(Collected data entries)
* * *

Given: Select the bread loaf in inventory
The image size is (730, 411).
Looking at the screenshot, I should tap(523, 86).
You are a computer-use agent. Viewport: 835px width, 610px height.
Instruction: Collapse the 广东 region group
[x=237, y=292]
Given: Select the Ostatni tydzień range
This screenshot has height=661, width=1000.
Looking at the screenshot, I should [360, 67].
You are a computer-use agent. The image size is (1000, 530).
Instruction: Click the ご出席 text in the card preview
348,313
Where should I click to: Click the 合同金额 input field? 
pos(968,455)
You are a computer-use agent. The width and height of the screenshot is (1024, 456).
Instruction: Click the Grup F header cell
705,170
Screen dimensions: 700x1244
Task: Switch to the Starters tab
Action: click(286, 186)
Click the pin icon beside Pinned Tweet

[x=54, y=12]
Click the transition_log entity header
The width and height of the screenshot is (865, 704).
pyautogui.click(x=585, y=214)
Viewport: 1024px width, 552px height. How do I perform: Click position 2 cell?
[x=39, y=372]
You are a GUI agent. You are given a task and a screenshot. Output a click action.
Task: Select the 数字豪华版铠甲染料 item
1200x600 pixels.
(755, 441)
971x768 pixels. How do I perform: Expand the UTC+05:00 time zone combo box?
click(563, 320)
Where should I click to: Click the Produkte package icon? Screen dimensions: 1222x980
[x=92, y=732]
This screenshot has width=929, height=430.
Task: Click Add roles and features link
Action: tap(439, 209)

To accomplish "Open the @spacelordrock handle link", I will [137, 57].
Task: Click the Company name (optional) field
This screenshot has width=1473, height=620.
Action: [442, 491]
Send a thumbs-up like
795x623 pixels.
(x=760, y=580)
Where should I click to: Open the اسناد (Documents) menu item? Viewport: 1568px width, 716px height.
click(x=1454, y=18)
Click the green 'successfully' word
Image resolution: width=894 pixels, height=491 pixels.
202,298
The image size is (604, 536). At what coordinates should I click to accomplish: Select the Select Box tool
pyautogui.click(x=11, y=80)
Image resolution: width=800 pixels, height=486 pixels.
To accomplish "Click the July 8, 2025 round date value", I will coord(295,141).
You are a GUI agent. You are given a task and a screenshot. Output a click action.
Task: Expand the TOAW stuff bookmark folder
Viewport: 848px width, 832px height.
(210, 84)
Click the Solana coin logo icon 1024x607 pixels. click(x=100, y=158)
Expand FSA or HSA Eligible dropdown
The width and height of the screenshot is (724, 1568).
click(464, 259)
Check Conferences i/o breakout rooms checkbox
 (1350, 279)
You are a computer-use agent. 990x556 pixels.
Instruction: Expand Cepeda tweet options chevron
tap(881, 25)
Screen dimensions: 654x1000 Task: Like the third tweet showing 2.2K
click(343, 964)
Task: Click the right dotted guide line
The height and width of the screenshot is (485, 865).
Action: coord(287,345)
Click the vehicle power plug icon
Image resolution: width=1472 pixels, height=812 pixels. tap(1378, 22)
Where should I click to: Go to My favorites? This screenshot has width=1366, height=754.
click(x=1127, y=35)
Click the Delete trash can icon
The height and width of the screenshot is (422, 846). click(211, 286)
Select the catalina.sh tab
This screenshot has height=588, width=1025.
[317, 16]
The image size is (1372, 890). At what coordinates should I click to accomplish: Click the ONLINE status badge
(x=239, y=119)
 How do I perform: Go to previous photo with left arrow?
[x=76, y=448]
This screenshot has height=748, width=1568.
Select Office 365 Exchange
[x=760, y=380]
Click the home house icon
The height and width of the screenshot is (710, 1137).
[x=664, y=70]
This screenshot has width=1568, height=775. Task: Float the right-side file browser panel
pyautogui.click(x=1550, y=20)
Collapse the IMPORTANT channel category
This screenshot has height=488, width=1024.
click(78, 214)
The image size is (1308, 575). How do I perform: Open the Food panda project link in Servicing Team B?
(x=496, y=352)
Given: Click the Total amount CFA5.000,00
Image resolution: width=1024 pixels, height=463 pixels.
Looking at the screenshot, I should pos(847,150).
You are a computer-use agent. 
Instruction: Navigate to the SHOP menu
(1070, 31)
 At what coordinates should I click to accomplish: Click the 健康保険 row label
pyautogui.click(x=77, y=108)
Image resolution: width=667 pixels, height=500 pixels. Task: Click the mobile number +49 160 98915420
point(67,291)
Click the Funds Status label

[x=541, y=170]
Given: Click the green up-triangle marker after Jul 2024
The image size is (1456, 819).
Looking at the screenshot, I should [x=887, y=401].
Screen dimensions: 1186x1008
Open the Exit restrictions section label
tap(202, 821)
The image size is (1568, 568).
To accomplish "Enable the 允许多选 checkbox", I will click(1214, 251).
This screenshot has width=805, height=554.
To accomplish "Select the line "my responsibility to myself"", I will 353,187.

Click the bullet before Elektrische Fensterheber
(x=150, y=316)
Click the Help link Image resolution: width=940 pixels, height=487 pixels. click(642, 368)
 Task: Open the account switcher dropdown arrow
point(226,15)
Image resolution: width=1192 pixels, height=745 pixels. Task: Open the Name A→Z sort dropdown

* * *

#### Work to complete
Say how many lines above include "green". The number alone is the answer.

#### Result for this exercise
2